◆ DATA EXCERPTS:
>>>>>

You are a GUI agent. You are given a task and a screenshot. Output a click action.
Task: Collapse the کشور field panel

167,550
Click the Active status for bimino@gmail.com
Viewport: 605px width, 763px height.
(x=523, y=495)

<<<<<
>>>>>

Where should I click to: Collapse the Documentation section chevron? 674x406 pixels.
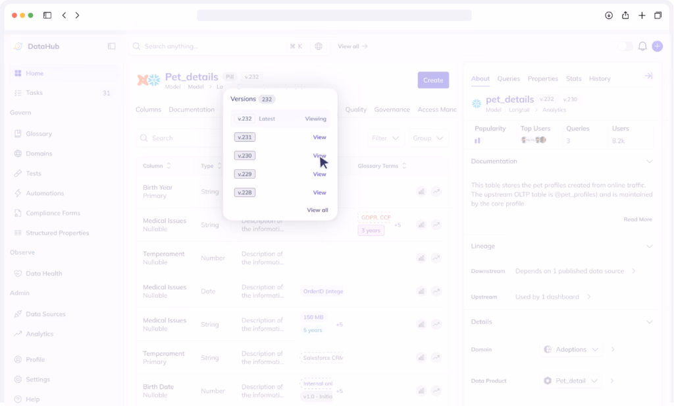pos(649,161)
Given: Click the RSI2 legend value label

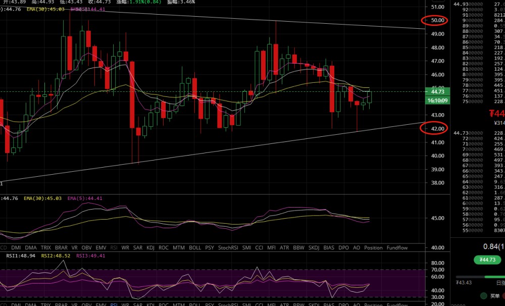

<<<<<
>>>>>

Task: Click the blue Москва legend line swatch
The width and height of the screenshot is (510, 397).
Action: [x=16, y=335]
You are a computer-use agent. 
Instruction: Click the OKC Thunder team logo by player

<<<<<

◆ WORK TO BE COMPLETED:
Using the data above, repeat exactly the lines that begin at the line with "The width and" and end at the line with "Instruction: Click the", both ends included.

◆ OUTPUT FOR THIS TASK:
The width and height of the screenshot is (510, 397).
Action: [x=16, y=335]
You are a computer-use agent. 
Instruction: Click the OKC Thunder team logo by player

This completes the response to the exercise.